But the top Jewish cause on the list in years past, the United Jewish Appeal, got knocked off this year’s ranking by the Chronicle of Philanthropy.

The prestigious Chronicle, which published the list in its edition this week, decided to stop including UJA, since the money donated by individuals and funneled to the charity through their local federations was being counted twice.

UJA was the sixth largest charity on the Chronicle chart last year, and fourth the year before.

The largest Jewish charity in America, ranking 29 among the Chronicle’s top 400, is now the Jewish Communal Fund, a kind of sister philanthropy to the UJA- Federation of Jewish Philanthropies of New York, which itself ranked 36th on the list.

The Jewish Communal Fund garnered private donations of $160.4 million during the 1996 fiscal year.

Its donors are people who place their philanthropic money in the communal fund and then direct it to make contributions to their preferred charities, rather than writing individual checks to those charities themselves.

Communal funds, along with family foundations, are the fastest-growing Jewish charities, experts say.

In addition to New York, the other Jewish federations making the Chronicle’s list this year were those in Chicago, which ranked 54 on the list, San Francisco, 101; Baltimore, 154; Philadelphia, 157; Boston, 177; Detroit, 186; Los Angeles, 189; Cleveland, 190; Milwaukee, 292; Miami, 325; Washington, 341; Metro West, N.J., 358; and Atlanta, 361.

The federations whose ranking changed most significantly from last year were San Francisco, which moved up from 227; Baltimore, up from 249; and Philadelphia, up from 213.

San Francisco now ranks as the third largest federation, up from eighth last year.

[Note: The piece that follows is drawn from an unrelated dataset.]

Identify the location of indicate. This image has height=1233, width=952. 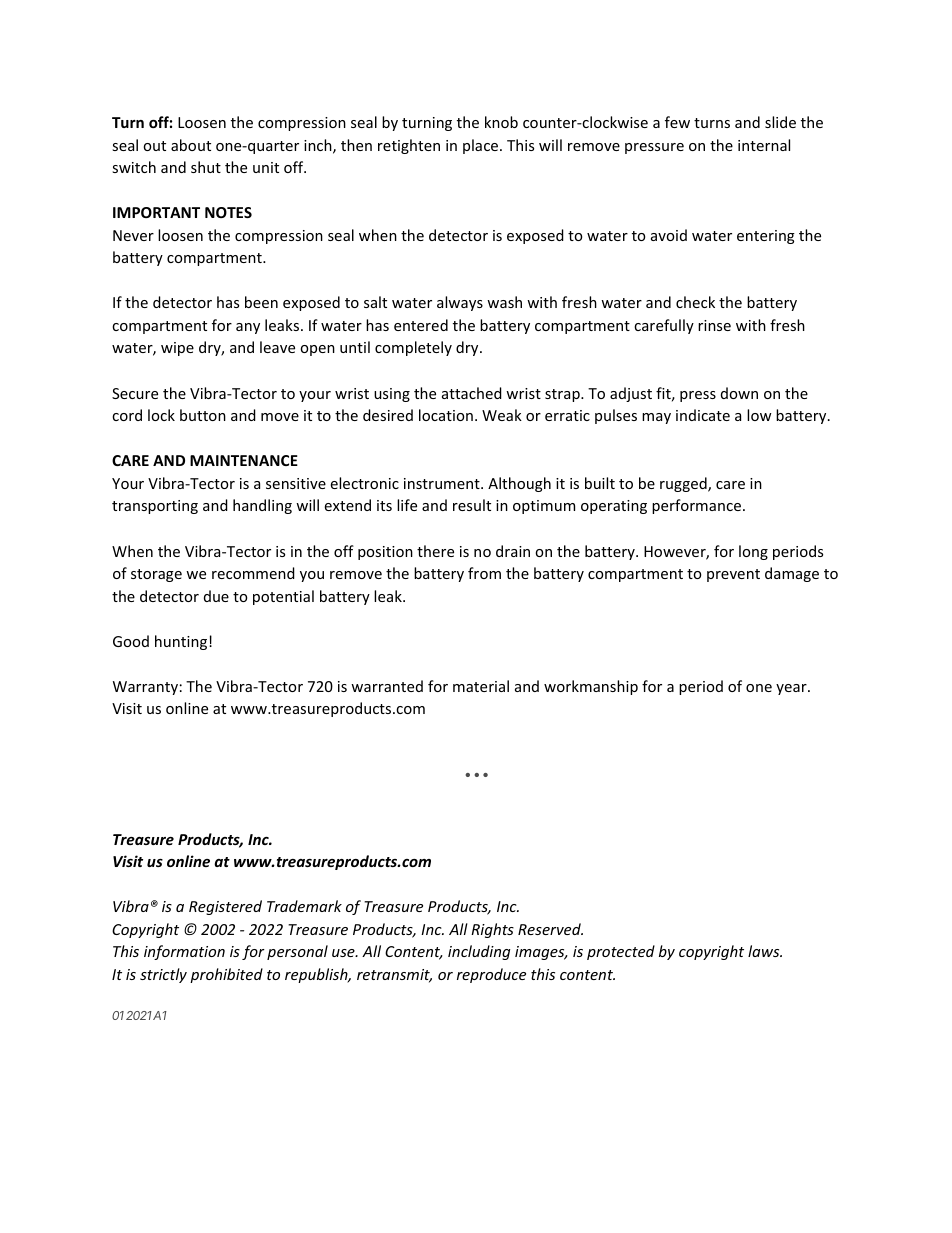
(703, 415).
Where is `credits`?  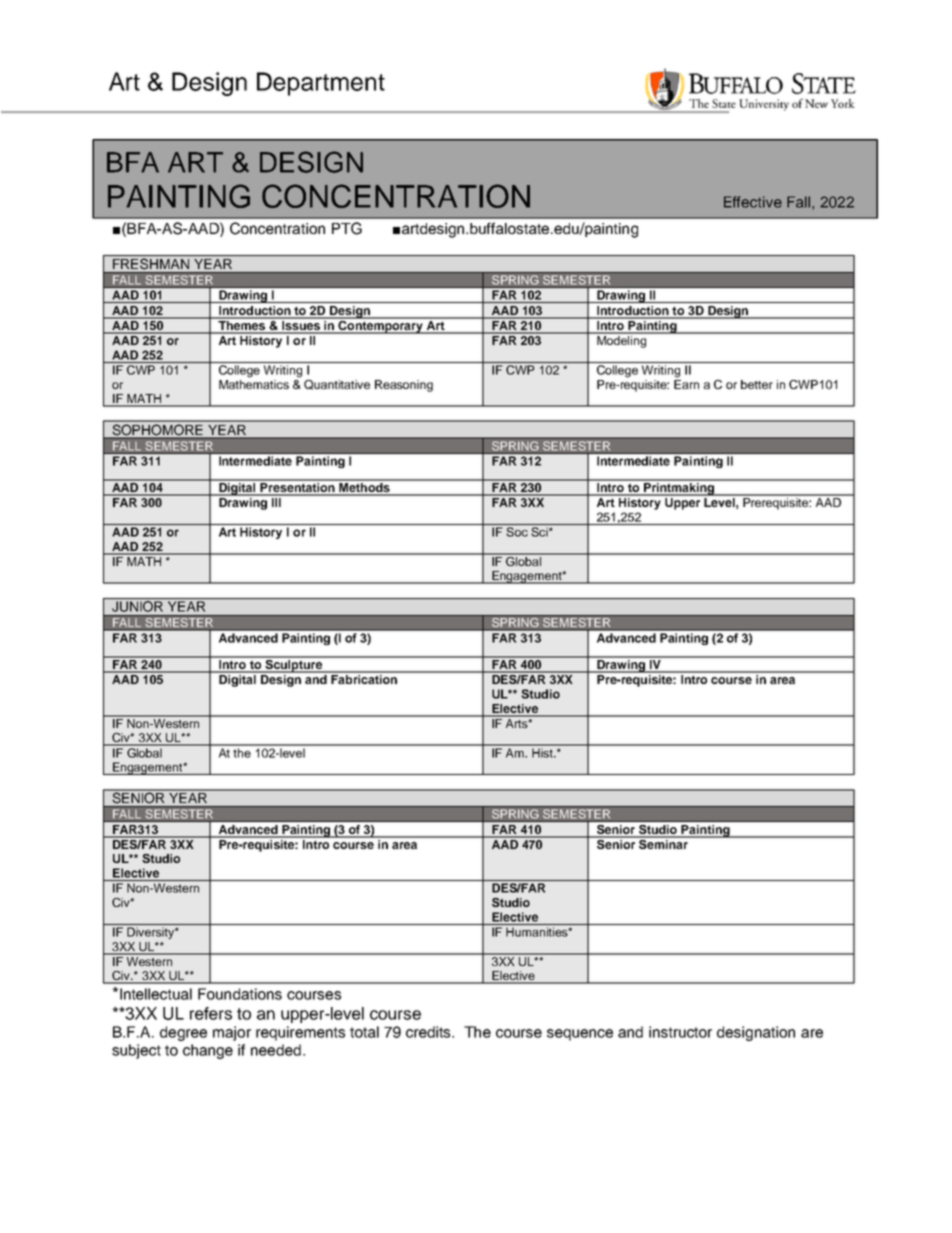 credits is located at coordinates (429, 1032).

Other Jewish charities making the list were Yeshiva University, which ranked 138; Hadassah, 166; the Anti-Defamation League, 191; the Jewish National Fund, 275; and Brandeis University, 279.

Two American fund-raising offices for Israeli colleges made the top 400: the American Committee for the Weizmann Institute of Science, which ranked 196, and the American Society for Technion-Israel Institute of Technology, which ranked 202.

The Conservative movement’s Jewish Theological Seminary of America was singled out as an institution that saw impressive gains in 1996.

Ranked as 220 on the list, JTS realized a 32 percent increase in donations in 1996. It raised $32.6 million, including a $7 million gift from a retired rabbi.

Darrell Friedman, president of The Associated: Jewish Community Federation of Baltimore, was highlighted with his own sidebar in this week’s edition of the Chronicle, as someone who managed to increase his federation’s income by 79 percent in 1996 and has doubled his agency’s reserves in the 11 years he has run it.

New York’s Jewish Communal Fund, which requires an initial deposit of $10,000, has 1,300 individual donors with over $400 million in assets there, the fund’s executive vice president, Eric Stein, said in an interview.

Almost every Jewish federation has a communal fund component, but the New York federation is unique in that the Jewish Communal Fund is incorporated separately.

This year celebrating its 25th anniversary, the Jewish Communal Fund issued donordirected checks for just over $65 million in fiscal 1996.

The largest recipient of those funds was UJA-Federation of New York, which spawned the Jewish Communal Fund in 1972 and was itself the second highest- ranked Jewish group on the Chronicle’s list.

The Jewish Communal Fund’s net income for 1996 was about $25 million, Stein said, earned by taking an administrative fee of 75 percent of the value of each contributor’s portfolio at the fund.

The value of the fund’s contributions to other charities leaped to $90 million for fiscal 1997, said Stein, though the in-flow of donations dropped to $103 million.

The fund’s fiscal year runs July 1 to June 30.

In fiscal 1995, the fund had incoming donations of about $60 million and ranked only 69 on the Chronicle’s list of 400. Donations nearly tripled the following year because of the hot stock market, said Stein.

He also said that about 70 percent of the fund’s assets are received as appreciated securities from donors seeking to avoid having to pay a capital gains tax while they gain a tax deduction.